ENTRIES SHOWN below:

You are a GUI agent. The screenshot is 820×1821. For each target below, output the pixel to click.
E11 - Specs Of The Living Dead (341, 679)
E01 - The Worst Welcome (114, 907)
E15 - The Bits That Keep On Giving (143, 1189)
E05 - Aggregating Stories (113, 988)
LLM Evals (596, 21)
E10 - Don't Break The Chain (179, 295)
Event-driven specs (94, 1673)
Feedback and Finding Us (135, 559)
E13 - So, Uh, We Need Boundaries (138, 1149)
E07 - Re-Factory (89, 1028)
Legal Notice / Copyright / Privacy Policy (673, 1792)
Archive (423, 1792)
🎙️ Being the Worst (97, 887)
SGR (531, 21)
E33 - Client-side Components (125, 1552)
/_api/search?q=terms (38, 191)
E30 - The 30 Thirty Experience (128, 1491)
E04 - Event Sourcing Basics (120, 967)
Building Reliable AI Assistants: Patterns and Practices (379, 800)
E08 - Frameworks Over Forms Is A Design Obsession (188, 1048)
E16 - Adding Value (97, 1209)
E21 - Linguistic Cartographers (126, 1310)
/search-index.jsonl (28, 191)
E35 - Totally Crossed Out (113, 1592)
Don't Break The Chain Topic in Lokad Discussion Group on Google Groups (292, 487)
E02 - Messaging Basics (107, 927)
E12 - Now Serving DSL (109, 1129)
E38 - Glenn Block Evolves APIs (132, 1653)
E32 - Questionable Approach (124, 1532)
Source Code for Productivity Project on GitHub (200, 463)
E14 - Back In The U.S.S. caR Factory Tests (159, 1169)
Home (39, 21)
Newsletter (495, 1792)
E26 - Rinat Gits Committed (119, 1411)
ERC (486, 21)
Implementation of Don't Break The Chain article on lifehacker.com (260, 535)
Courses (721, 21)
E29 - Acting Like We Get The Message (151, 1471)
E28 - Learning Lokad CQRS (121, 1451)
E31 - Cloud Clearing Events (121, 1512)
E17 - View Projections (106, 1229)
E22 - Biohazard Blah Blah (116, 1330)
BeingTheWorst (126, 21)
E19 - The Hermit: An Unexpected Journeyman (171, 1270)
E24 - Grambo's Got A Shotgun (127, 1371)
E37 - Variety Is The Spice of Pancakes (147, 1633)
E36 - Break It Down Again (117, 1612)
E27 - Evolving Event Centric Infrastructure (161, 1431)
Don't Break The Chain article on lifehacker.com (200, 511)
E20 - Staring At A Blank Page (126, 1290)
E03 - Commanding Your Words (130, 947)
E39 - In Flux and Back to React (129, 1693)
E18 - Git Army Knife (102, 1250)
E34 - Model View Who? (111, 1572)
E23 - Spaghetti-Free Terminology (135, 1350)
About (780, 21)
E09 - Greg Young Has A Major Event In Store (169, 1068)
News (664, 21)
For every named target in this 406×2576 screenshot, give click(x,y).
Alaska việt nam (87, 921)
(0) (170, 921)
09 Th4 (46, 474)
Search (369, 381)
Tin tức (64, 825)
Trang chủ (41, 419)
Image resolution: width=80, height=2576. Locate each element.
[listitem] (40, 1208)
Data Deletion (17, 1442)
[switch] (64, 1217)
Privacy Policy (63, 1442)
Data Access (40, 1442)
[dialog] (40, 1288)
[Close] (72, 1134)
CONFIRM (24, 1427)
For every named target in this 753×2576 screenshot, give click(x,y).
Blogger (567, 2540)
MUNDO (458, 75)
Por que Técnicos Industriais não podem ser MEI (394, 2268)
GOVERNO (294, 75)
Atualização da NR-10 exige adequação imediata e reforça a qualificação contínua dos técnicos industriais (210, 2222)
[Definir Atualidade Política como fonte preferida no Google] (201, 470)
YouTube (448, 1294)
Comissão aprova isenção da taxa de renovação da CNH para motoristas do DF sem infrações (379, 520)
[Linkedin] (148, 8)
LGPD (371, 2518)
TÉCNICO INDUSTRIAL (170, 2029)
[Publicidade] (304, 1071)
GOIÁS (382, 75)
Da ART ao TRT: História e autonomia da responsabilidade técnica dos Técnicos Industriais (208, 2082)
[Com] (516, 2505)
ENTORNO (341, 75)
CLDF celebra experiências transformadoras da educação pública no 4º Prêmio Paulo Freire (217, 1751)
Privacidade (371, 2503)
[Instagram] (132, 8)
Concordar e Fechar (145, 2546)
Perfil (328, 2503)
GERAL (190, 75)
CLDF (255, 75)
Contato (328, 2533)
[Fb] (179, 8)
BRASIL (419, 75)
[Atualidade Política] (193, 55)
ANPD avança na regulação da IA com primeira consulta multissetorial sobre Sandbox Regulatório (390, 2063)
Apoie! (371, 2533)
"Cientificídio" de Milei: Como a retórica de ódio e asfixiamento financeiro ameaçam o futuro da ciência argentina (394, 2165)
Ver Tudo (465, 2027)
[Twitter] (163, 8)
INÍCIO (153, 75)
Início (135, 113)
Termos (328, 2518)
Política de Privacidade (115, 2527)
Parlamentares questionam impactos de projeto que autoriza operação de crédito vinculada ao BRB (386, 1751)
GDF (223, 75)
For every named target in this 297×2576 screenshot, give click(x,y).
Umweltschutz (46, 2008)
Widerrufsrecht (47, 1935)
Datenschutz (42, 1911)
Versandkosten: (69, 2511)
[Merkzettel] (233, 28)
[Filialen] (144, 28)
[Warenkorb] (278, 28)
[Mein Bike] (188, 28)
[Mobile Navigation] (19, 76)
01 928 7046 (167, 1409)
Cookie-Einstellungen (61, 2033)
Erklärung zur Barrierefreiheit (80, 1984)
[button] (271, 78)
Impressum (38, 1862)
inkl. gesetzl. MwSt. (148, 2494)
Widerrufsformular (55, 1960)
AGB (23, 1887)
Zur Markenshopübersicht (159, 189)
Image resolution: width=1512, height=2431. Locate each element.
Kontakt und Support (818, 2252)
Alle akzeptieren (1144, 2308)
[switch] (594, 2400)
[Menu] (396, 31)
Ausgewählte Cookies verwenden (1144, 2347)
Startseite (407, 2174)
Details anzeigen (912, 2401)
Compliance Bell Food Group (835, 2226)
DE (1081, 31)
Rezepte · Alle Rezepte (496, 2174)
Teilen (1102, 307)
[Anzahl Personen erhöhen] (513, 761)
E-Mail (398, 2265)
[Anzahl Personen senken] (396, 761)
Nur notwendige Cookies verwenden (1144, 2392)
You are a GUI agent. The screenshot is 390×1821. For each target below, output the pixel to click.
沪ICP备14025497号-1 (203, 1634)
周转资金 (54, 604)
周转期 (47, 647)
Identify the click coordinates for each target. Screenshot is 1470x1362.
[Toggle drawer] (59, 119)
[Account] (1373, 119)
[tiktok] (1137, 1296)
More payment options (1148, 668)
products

End of ENTRIES SHOWN.

(REQUIRED ACTION) Count every line of the material above that holds the string "Chain", then state only the total.

(ANSWER FOR THE TASK) 4